Je ne sçaurois m'empêcher de hazarder quelques conjectures sur ce sujet; voici celles qui s'offrent à présent à mon esprit; & quand même de nouvelles découvertes montreroient qu'elles ne sont pas tout-à-fait justes, elles pourroient, en attendant, être de quelque utilité, en excitant les curieux à faire davantage d'expériences, & en donnant occasion à des recherches plus exactes.
Je conçois donc que ce globe de terre & d'eau avec ses plantes, ses animaux & ses bâtimens contient une quantité de fluide électrique répanduë dans sa substance, précisément aussi grande qu'il en peut contenir; c'est ce que j'appelle la quantité naturelle.

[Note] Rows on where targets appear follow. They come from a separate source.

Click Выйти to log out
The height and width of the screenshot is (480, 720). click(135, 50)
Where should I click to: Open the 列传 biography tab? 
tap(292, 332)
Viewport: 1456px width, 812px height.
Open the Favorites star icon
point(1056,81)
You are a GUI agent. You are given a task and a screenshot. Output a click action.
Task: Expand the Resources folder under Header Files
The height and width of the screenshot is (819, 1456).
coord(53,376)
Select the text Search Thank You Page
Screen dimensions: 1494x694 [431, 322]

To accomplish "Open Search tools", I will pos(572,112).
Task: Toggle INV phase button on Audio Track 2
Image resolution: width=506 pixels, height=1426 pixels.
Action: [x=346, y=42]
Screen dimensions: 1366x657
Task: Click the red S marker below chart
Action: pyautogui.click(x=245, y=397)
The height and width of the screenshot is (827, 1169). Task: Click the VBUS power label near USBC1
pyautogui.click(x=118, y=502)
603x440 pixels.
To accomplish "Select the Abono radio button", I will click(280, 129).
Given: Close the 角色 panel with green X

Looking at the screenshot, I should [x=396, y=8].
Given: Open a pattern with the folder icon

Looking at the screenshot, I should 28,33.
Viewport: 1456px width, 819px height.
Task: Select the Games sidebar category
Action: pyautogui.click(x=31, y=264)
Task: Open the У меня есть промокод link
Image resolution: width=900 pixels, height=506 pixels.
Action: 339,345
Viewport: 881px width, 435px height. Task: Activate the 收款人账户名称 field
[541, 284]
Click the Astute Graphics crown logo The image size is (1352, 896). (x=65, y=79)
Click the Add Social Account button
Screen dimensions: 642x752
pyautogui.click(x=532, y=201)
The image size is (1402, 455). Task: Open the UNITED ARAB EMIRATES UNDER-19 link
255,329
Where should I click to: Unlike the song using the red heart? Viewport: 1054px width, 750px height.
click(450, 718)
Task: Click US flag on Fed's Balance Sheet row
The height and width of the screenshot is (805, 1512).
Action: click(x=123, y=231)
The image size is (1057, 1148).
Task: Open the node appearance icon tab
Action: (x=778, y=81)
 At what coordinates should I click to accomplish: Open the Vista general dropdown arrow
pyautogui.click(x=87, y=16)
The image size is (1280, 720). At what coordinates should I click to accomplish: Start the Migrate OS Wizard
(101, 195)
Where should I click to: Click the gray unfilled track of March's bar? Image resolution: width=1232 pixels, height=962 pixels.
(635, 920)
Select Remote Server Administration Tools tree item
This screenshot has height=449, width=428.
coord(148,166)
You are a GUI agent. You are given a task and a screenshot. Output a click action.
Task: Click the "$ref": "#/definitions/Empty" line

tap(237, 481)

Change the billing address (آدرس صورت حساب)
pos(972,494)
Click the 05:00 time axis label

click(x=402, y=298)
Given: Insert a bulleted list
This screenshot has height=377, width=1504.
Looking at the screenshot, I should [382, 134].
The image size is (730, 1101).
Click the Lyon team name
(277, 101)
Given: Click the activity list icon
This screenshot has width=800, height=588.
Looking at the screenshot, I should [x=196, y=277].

Que cette quantité naturelle n'est pas la même dans toutes les espèces de matière commune sous des dimensions égales, ni dans la même espèce de matière commune dans toutes les circonstances. Mais un pied cube v. g. d'une sorte de matière commune, peut contenir plus de fluide électrique qu'un pied cube de quelqu'autre matière commune & une livre de la même espèce de matière commune, quand elle est raréfiée, peut en contenir plus que quand elle est condensée.
Car le fluide électrique étant attiré par quelque portion de matière commune, les parties de ce fluide (qui ont entr'elles une mutuelle répulsion,) s'approchent tellement l'une de l'autre par l'attraction de la matière commune qui les absorbe, que leur répulsion est égale à la force condensante de l'attraction dans la matière commune: ainsi cette portion de matière commune n'en absorbera pas davantage.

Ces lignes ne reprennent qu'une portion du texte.